(Beginning of The records)

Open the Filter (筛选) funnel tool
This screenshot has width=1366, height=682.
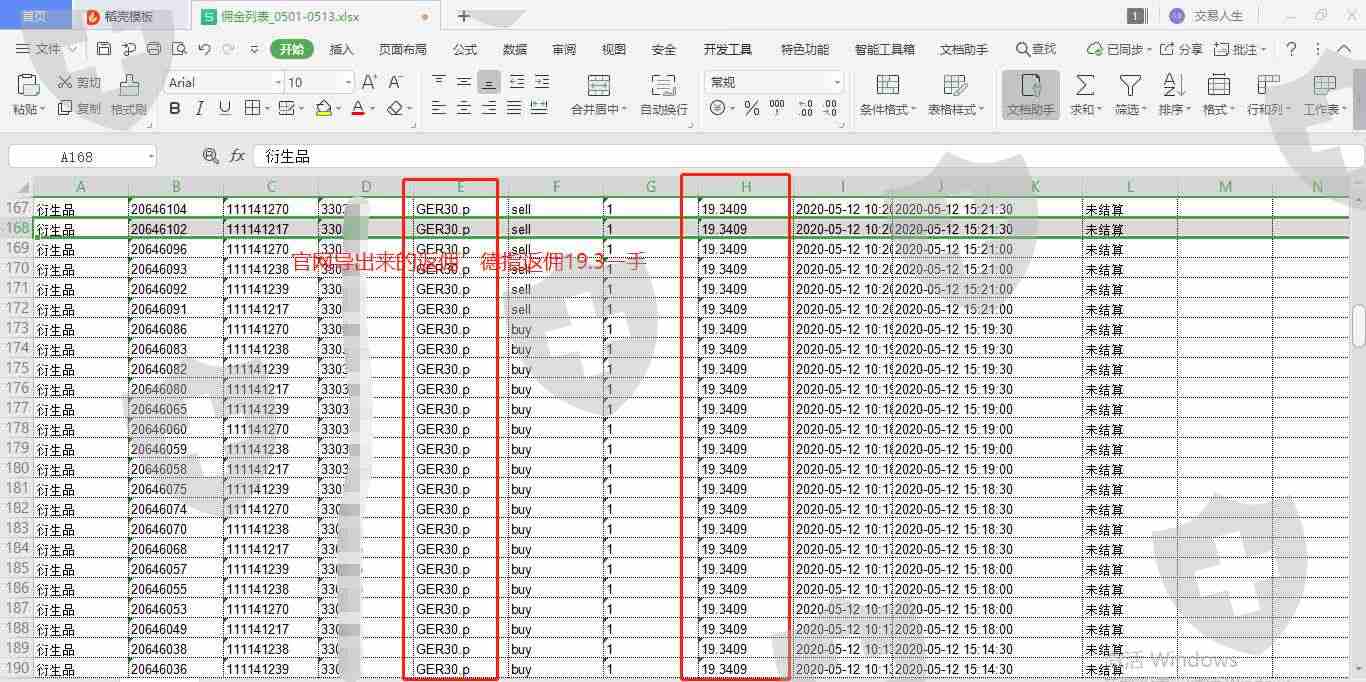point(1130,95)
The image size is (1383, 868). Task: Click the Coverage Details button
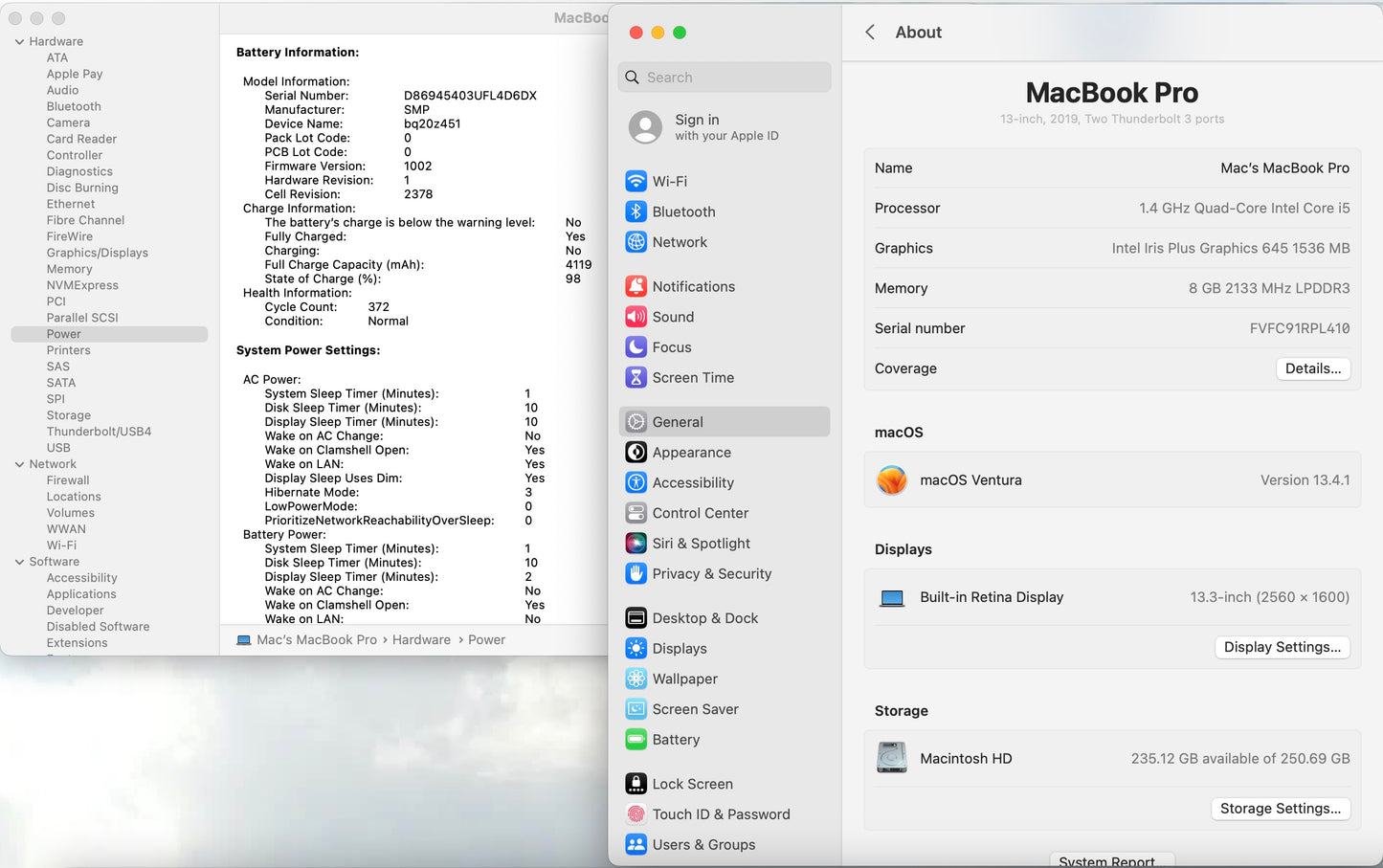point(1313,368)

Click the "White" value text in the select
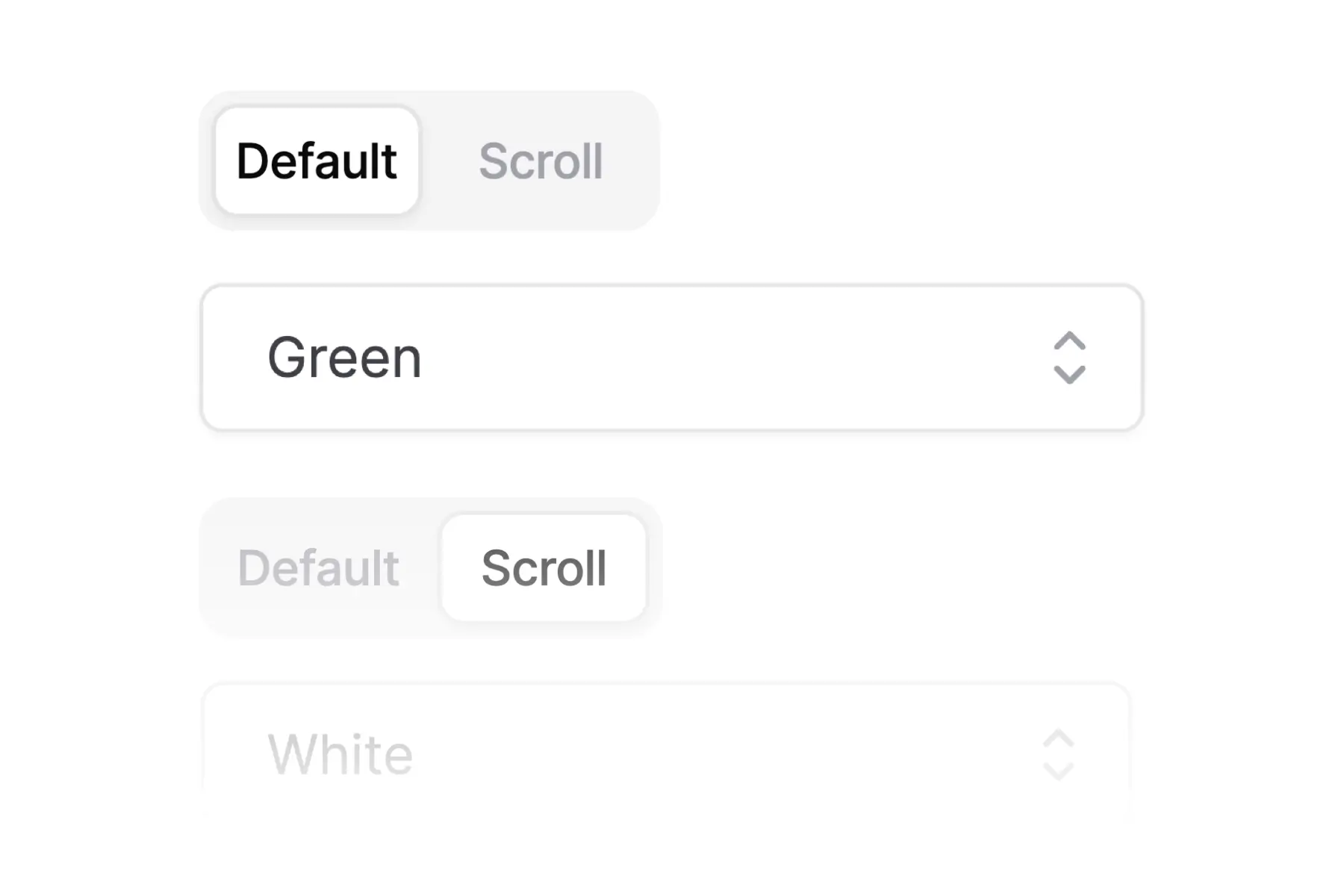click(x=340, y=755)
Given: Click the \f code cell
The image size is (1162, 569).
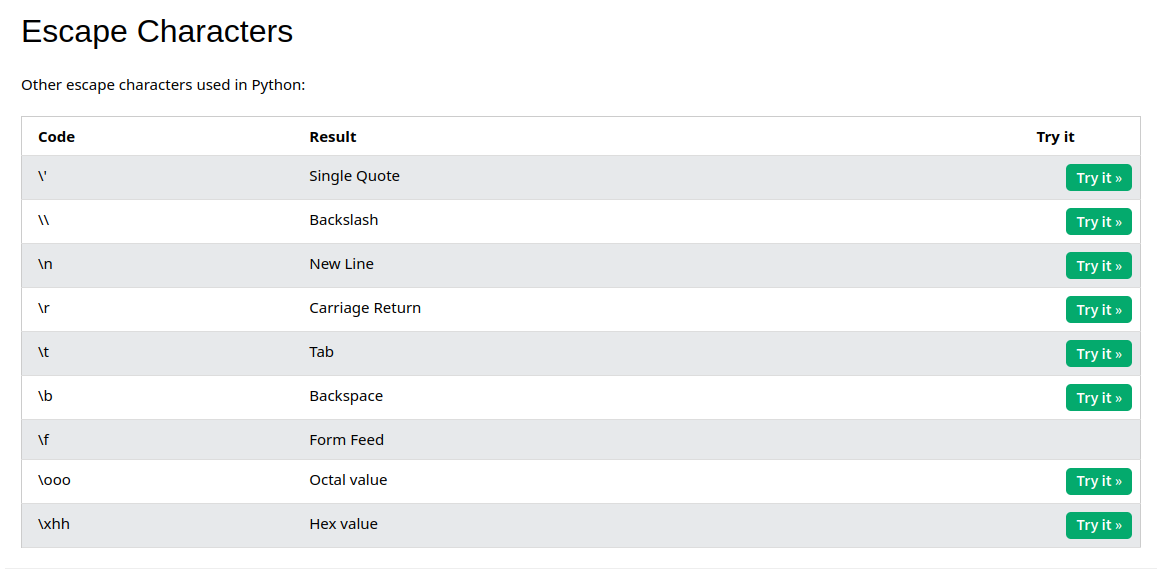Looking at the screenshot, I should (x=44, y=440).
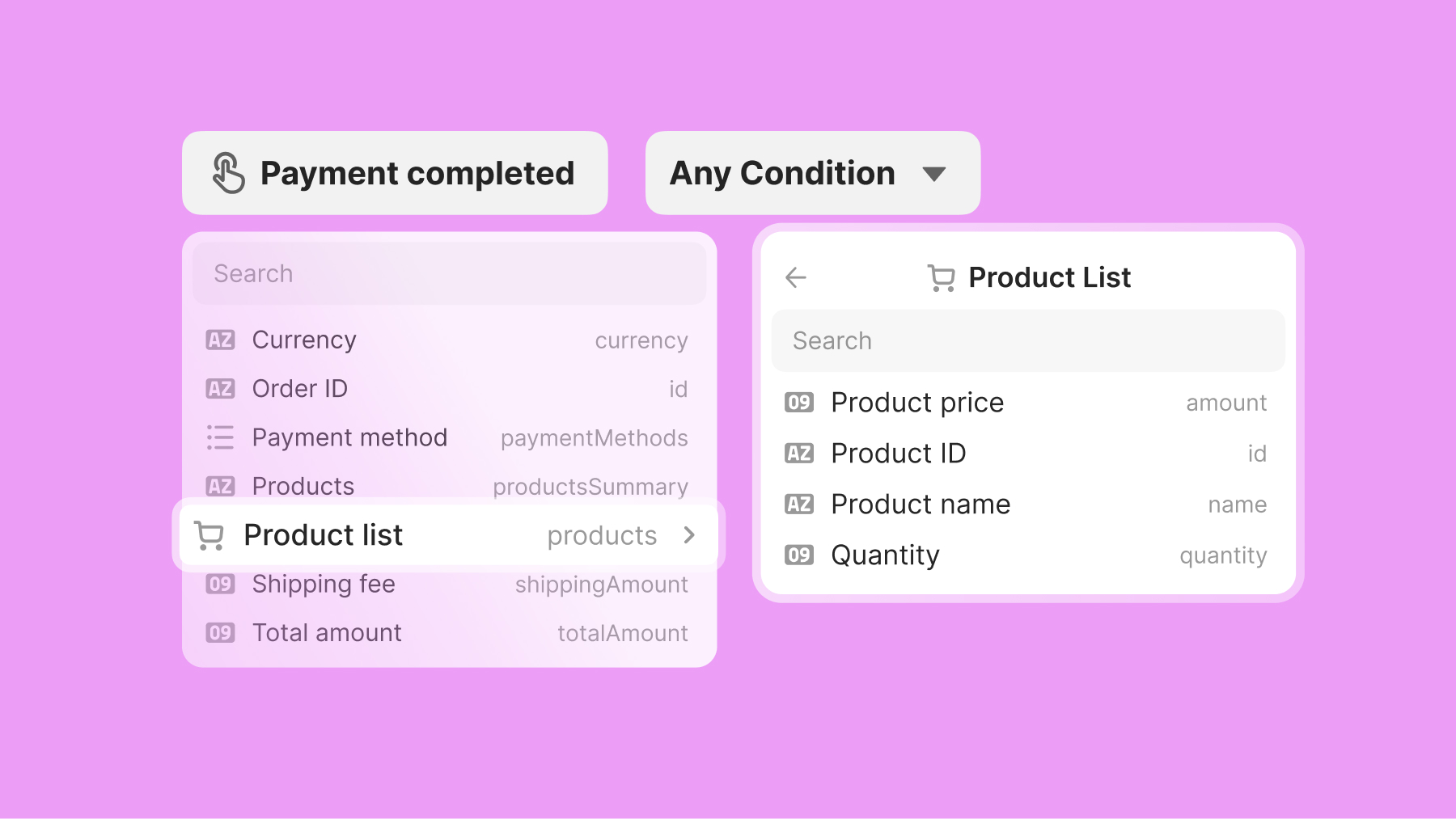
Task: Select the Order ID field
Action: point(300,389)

(End of The records)

:: Aim of the task ::
Please write out the whole listing exactly, but not the pictures in it.

:: Exercise response ::
Open the Filter (筛选) funnel tool
This screenshot has width=1366, height=682.
point(1130,95)
The image size is (1383, 868). Task: Click the Coverage Details button
point(1313,368)

Click the "White" value text in the select
click(x=340, y=755)
Given: Click the \f code cell
The image size is (1162, 569).
Looking at the screenshot, I should (x=44, y=440).
Task: Select the Order ID field
Action: point(300,389)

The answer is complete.